Лежали в отделении в основном люди пожилые, бывшие большие начальники. Некоторых Борису удалось разговорить. Он делил больных стариков на «отсажавших» (таких было больше) и «отсидевших». Однажды показал на двух мирно разговаривавших людей. «Вон на диване отсажавший рассказывает отсидевшему, за что его посадил».
После «кремлевки» — больница имени Кащенко. Но бесконечное пребывание в клиниках было невозможно. И Борис переехал в Тулу, к брату.
Самойлов, определивший болезнь Бориса как душевную, был прав: депрессия, парализовавшая его волю, оказалась бессильной перед его удивительной памятью и могучим интеллектом.

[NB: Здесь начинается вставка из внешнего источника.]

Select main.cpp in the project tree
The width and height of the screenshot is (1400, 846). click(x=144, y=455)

Как ни странно, не все верили в подлинность болезни Бориса. Об одном таком неверующем вспоминает Владимир Огнев, часто навещавший Бориса. Огнев рассказал как-то Межирову сон Бориса. Реакция Межирова была совершенно неожиданной: «Он притворяется. Вся его болезнь — притворство. Он нас дурачит. Почему? Потому что подвел черту. Ему не интересно жить».

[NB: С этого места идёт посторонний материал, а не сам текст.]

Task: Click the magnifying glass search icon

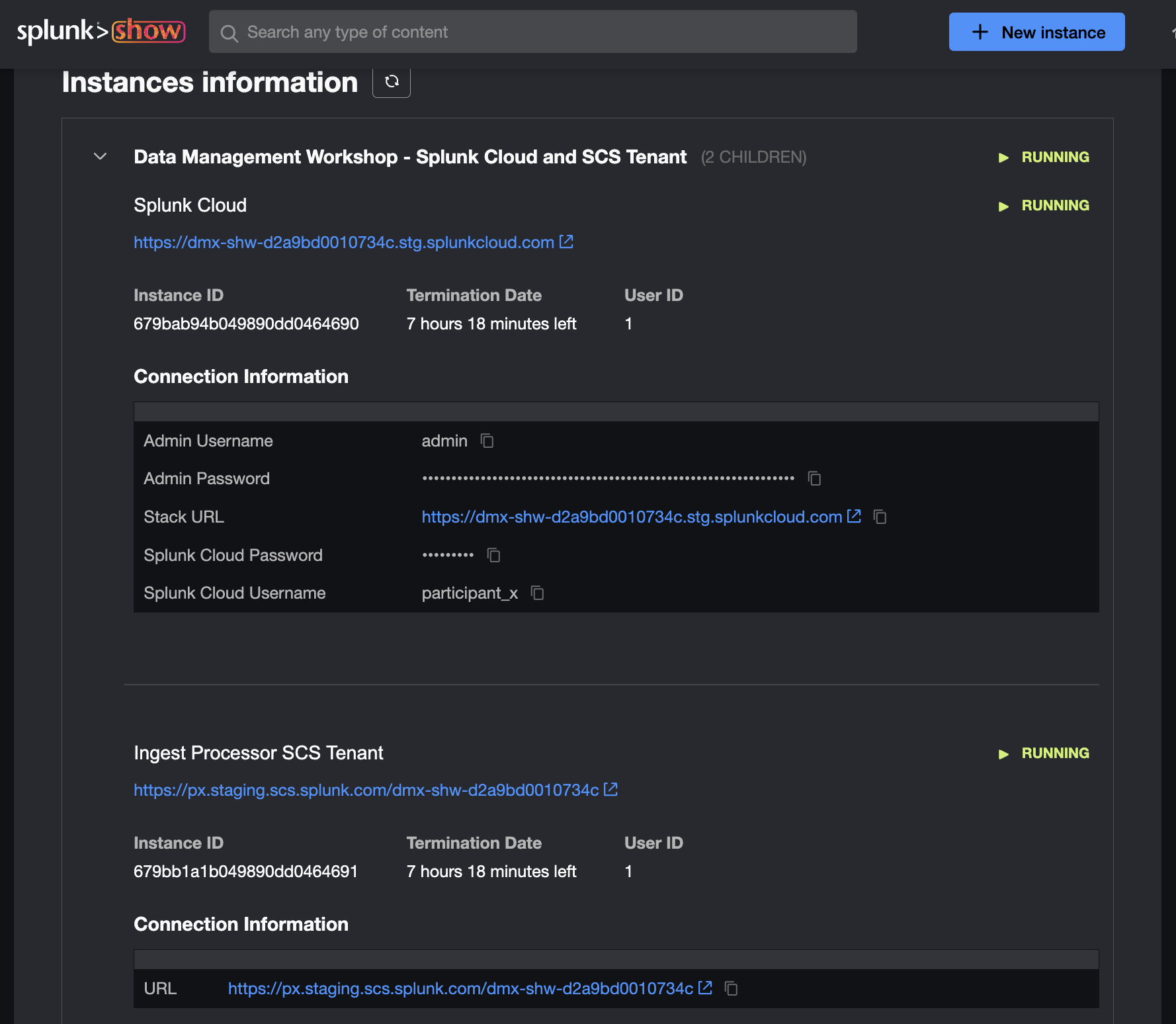Action: (229, 32)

«Межиров же рассказал мне, — вспоминает Огнев, — такую историю. Он приехал к Борису и предложил погулять во дворике. Разрешили. Тогда Борис якобы попросил Сашу покатать его по Москве. И прямо в больничной одежде Межиров возил Слуцкого в течение часа, а Борис смотрел в окошко жадно и с интересом. “Вот увидите, скоро его выпишут. Ему самому надоела эта игра”. Зная Межирова-мистификатора, я не поверил в то, что Слуцкого катали по Москве. И ни на минуту не подвергал сомнению тяжелую депрессию Бориса, перешедшую в необратимую болезнь. Сюда в Градскую принес я маленькую книжку его избранного, выпущенную с моим предисловием в Детгизе. Борис взял ее спокойно и медленно прочитал всю. Потом попросил ручку и надписал. Я вздрогнул. Надпись зеркально повторила автограф на первой книге…
— Не пишутся стихи. Это главное, — говорил он. — Так, иногда две-три строчки.